I remember that night very well. It was one of those rare emotional moments that I cannot forget. It was early 1992 and I was living in Hosahalli. Shailendra and Vivek were in Kenchanahalli. I had just returned from a long and tiring trip to Mysore and was fast asleep when I heard someone knocking on my door. Only a few days ago I had seen a leopard on the verandah of my house and this was still fresh in my mind and I hesitated to open the door. It was then that I heard the voice of Masthi. He was popularly known as ‘hostel masthi’ as he had worked in a Government tribal hostel many years ago. He was a very senior tribal elder and the chieftain of the Jenukurubas in Hosahalli and was held in high esteem amongst all the Jenukurubas. I had always known him as a perpetual drunkard, but a very effective ‘medicine-man’. As I opened the door, Masthi asked me to have a bath and change into a clean white dhoti and join him as early as possible. I was puzzled and concerned whether Masthi was his usual drunk self. In reality, it was one of those rare moments when he was actually sober. Not sure of what to do, I stood there looking for a explanation. Masthi told me that it was the auspicious day when the Jenukurubas would all congregate at the Masthamma temple and pray. The temple was actually a 5 X 5 feet mud-walled and thatched roof structure with nothing inside. To me, it somehow symbolized the high concept of Advaita and I was always astonished how this tribe that worshiped the trees, plants and rocks, could relate to the concept of nothingness. He told me to come and participate in the prayers and celebrations.
Keeping in line with his instructions, I joined them after a cold-water bath and shivering, with my upper torso uncovered and only a dhoti draped around to protect my bare essentials. I found that all the Jenukurubas of the area had collected at the temple. The women were all standing some distance away and Masthi started the poojas. After their usual sacrifice of many hens and a couple of goats (my protests were as usual ignored) Masthi suddenly announced that the spirits had told him that I was to be ordained a Jenukuruba that night. My consent or concurrence just did not matter and I was asked to step forward. After some ceremony, which included a violent shaking of his body, he announced that I was a Jenukuruba from that day onwards.
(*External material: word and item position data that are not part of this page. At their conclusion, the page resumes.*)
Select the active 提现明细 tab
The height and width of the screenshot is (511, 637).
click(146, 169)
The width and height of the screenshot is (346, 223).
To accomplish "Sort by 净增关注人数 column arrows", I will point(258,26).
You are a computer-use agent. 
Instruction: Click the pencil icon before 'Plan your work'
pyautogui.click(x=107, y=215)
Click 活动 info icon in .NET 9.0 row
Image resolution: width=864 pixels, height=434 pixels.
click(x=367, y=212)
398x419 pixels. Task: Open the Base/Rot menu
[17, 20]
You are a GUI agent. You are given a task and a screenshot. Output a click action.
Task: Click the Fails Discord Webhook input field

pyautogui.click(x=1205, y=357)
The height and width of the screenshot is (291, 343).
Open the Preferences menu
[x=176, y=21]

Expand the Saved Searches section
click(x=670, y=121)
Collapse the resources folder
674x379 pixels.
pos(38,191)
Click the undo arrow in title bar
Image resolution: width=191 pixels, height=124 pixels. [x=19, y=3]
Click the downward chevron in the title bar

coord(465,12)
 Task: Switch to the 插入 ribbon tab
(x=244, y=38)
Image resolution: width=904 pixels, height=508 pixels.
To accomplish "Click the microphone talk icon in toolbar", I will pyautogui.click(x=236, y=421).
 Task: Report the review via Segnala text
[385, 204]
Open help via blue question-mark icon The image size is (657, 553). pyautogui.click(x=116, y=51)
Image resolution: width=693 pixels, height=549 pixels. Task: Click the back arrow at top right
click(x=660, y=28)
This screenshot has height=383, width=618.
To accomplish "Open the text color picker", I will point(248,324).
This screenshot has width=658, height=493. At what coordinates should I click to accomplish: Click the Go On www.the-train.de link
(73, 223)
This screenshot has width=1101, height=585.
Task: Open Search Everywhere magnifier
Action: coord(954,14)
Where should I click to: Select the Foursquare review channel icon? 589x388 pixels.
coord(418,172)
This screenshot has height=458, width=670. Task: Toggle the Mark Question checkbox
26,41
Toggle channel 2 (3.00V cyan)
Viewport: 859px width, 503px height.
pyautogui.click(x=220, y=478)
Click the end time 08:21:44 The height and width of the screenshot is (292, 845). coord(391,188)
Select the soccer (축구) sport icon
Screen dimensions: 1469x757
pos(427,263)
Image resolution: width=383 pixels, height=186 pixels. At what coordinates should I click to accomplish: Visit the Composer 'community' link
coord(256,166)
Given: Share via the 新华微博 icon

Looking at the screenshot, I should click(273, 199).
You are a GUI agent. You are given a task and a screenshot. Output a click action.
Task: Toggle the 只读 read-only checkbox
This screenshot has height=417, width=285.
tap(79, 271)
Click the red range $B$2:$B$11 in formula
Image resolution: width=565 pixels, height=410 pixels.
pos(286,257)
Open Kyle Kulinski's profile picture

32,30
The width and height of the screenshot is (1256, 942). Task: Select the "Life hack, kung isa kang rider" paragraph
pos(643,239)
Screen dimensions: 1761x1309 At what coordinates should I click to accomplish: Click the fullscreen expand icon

As the final part of my initiation ceremony, I had to accept the sacred offering meant for their spirits. I seemed to have no choice in the happenings around me and meekly accepted what was given to me on a teak leaf. I still laugh to myself when I remember how I felt when he told me that the sacred offering was a piece of uncooked venison (deer’s meat) soaked in honey.
And I was a Jenukuruba from that day onwards! It was indeed a moving moment for me. This wonderful set of reticent people, who I felt were struggling to come to terms with the pressures of modernization and the demands of acculturation had found it easier to make me a Jenukuruba rather than become like me!